03/07/2012 Migrations, protection internationale et coopération économique
Strasbourg, 3 juillet 2012 – Tineke Strik (Pays-Bas, SOC), dont l'enquête menée pour le compte de l'Assemblée parlementaire du Conseil de l'Europe (APCE) a établi « tout un inventaire de défaillances » ayant entraîné la mort de 63 personnes qui fuyaient la Libye par mer et dont l'appel de détresse a été ignoré, présentera ses conclusions à la Commission des droits de l'homme du Sénat italien, le 4 juillet à Rome.
Son rapport conclut que « maintes occasions de sauver les vies des personnes à bord du bateau ont été perdues » et que les autorités italiennes ont leur part de responsabilité dans cette tragédie : « l'Italie, en sa qualité de premier Etat à recevoir les appels de détresse, aurait dû assumer la responsabilité d'une coordination des opérations de recherche et de sauvetage ».

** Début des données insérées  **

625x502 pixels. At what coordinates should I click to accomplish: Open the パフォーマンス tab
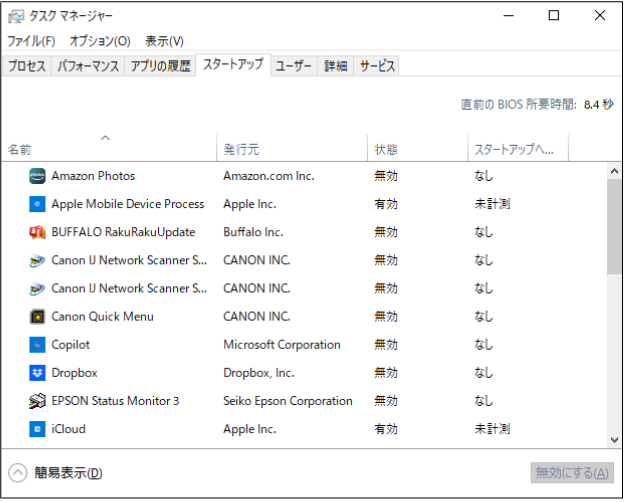[88, 66]
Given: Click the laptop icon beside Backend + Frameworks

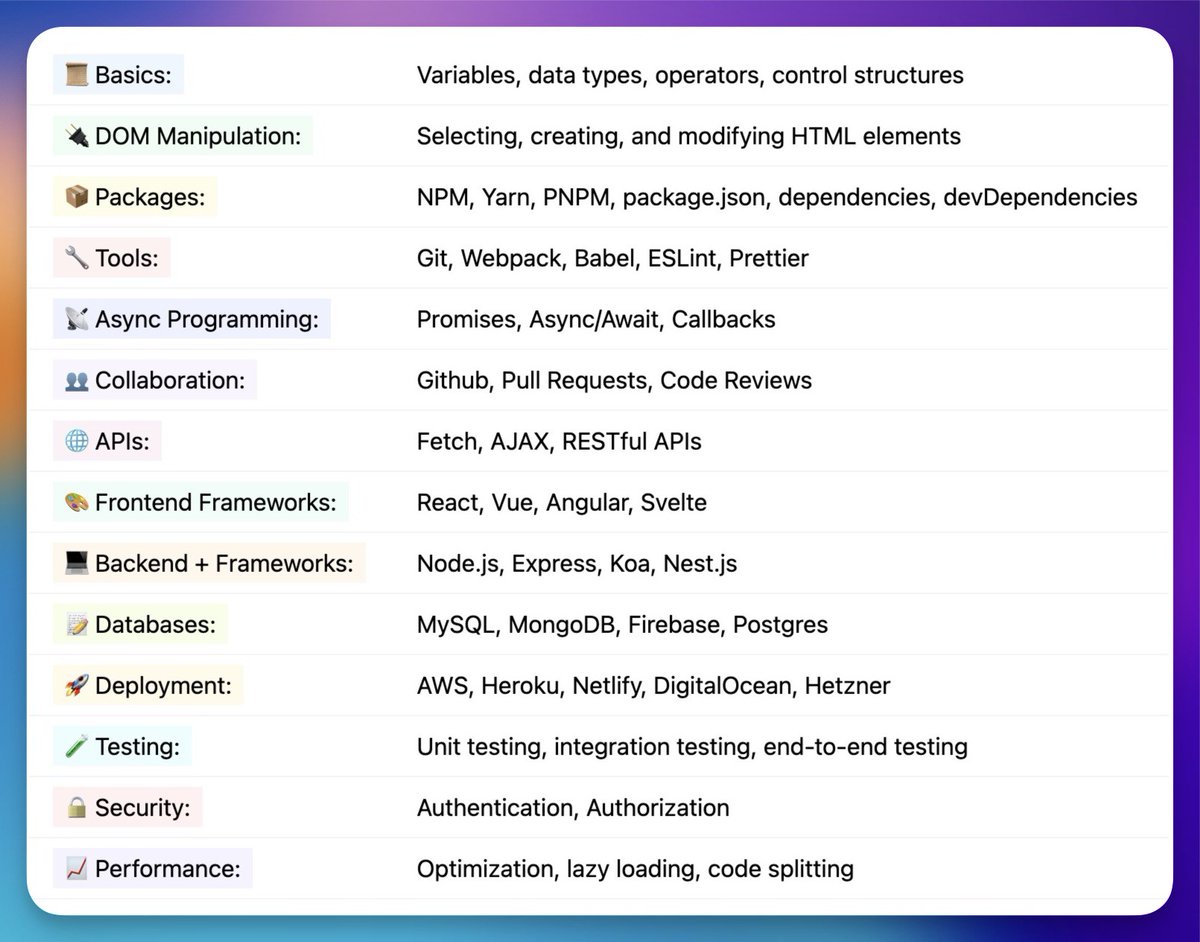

Deux jours plus tard, le 6 juillet, la sénatrice Strik sera la principale intervenante d'un séminaire organisé à Bruxelles par le Centre d'études politiques européennes ; elle y discutera de ses conclusions notamment avec un ancien conseiller juridique de l'OTAN, un représentant de Frontex, l'Agence pour la gestion de la coopération opérationnelle aux frontières extérieures de l'UE, et un représentant de la Commission européenne. Le rapport conclut également, entre autres, que l'OTAN « n’a pas réagi aux appels de détresse » dans une zone militaire placée sous son contrôle.